■ Stored data ■
========================================
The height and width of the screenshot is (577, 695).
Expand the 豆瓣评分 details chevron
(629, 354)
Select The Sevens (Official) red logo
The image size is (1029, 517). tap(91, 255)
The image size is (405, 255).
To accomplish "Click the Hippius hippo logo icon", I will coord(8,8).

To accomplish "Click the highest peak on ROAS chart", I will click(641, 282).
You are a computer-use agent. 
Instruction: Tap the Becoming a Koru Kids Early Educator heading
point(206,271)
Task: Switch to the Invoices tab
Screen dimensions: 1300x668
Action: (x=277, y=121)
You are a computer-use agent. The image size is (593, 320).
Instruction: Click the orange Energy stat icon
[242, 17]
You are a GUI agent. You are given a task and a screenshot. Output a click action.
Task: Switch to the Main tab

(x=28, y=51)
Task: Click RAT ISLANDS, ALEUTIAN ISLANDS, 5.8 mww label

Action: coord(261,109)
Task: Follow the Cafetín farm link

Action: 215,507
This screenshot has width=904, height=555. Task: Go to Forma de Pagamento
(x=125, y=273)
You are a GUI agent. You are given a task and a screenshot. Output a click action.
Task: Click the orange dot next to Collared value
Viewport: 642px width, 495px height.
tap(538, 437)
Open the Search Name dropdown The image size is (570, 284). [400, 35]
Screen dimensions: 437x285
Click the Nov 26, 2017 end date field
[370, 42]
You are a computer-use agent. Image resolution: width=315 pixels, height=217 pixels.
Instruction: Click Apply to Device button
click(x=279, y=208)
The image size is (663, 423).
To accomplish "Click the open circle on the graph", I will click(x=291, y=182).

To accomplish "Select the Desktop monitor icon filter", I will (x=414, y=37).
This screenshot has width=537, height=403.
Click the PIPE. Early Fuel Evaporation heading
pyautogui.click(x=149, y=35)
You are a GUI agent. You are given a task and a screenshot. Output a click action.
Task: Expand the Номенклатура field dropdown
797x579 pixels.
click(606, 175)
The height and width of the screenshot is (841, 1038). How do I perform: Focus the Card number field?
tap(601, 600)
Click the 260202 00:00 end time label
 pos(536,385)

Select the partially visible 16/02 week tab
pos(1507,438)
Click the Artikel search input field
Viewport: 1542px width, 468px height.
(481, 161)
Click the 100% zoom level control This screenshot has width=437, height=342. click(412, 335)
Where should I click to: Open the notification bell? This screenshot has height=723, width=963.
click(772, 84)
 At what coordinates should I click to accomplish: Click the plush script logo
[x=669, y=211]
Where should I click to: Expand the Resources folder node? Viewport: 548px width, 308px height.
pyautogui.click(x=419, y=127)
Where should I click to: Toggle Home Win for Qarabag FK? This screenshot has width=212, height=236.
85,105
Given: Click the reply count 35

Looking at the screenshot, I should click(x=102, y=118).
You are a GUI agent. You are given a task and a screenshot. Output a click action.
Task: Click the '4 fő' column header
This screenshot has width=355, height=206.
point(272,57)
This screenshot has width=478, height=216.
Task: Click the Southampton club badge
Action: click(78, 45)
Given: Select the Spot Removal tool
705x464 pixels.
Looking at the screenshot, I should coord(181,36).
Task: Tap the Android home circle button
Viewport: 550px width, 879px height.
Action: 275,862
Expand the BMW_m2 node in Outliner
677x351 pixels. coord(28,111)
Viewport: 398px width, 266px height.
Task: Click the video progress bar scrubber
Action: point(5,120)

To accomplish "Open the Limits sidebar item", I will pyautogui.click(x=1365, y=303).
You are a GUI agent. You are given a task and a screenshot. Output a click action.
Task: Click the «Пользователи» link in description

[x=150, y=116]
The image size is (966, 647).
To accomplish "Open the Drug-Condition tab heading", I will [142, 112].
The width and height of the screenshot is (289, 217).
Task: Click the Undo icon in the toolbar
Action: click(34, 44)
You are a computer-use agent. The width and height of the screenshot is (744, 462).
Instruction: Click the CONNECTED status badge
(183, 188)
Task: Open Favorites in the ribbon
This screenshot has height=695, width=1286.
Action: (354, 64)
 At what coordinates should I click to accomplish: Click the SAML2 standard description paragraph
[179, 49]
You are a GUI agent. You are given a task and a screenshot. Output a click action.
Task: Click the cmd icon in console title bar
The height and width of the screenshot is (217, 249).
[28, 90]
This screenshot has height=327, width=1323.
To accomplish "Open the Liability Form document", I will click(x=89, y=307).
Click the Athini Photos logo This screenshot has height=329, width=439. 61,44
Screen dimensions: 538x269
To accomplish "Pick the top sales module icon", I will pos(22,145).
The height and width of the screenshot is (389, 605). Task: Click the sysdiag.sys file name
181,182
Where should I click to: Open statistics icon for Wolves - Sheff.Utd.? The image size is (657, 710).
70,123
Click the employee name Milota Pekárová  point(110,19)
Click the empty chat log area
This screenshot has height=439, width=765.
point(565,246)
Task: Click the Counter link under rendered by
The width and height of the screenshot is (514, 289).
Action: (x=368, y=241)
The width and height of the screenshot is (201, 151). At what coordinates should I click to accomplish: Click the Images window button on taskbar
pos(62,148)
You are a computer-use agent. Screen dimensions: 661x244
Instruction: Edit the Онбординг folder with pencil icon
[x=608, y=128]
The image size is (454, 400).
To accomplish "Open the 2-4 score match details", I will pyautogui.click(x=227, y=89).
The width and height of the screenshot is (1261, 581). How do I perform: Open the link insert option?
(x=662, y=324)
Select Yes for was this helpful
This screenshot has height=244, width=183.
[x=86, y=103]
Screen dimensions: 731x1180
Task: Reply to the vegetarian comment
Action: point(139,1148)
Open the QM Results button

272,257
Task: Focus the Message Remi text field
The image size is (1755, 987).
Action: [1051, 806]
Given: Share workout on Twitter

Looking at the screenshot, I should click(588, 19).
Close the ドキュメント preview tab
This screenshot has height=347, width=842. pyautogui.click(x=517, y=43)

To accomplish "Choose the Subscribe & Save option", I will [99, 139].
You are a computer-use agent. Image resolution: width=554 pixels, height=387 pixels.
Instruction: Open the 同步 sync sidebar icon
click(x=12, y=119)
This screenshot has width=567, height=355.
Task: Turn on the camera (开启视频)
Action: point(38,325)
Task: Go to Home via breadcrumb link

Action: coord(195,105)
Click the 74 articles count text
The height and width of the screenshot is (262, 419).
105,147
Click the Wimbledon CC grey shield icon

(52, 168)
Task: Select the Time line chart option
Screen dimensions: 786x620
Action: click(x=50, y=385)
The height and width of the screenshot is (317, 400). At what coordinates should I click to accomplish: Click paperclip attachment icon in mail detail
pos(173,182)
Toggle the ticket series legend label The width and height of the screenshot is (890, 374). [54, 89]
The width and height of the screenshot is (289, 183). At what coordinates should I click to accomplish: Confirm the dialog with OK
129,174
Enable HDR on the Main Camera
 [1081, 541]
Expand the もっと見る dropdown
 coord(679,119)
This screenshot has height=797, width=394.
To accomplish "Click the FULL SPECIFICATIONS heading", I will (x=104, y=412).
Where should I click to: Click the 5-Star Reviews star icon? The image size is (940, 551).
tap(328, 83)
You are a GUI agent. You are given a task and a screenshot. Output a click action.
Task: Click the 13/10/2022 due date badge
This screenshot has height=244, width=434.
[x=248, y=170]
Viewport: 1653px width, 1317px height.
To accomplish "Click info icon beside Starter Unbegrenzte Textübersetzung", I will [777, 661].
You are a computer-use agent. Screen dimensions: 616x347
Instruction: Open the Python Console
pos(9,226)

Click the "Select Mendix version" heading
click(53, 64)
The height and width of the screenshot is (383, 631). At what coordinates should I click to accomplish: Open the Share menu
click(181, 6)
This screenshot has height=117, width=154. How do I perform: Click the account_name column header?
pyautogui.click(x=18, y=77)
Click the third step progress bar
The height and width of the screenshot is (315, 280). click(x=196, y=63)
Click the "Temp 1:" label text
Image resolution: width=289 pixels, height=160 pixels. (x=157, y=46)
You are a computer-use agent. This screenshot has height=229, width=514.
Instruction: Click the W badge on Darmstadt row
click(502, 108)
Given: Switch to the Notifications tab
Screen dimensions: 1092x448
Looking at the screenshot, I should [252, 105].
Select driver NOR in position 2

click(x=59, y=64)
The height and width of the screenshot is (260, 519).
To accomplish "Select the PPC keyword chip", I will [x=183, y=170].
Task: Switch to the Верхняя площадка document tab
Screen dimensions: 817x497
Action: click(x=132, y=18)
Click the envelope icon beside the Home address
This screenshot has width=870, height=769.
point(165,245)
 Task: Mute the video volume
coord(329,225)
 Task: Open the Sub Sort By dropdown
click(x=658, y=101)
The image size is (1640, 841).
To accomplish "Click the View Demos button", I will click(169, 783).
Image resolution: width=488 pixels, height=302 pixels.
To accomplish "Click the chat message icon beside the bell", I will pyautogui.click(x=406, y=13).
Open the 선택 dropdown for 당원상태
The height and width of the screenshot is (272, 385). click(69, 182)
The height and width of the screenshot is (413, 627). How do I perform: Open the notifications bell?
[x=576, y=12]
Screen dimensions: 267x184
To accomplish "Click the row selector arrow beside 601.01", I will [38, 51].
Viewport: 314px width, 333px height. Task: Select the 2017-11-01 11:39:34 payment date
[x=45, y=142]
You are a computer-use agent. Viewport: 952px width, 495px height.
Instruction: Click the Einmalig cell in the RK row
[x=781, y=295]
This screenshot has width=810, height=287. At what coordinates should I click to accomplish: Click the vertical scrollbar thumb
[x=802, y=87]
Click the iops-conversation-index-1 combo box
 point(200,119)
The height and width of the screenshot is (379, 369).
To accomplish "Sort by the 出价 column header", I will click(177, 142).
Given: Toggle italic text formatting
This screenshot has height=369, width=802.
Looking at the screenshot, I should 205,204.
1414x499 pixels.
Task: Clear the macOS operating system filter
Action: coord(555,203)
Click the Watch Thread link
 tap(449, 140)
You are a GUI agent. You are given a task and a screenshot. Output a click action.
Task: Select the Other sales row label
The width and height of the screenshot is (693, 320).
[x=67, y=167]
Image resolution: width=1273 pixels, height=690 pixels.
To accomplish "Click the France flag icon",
========================================
■ TASK ITEM ■
Look through the entries for lines containing the word "sales" and return each one.

■ TASK RESPONSE ■
To accomplish "Pick the top sales module icon", I will pos(22,145).
Task: Select the Other sales row label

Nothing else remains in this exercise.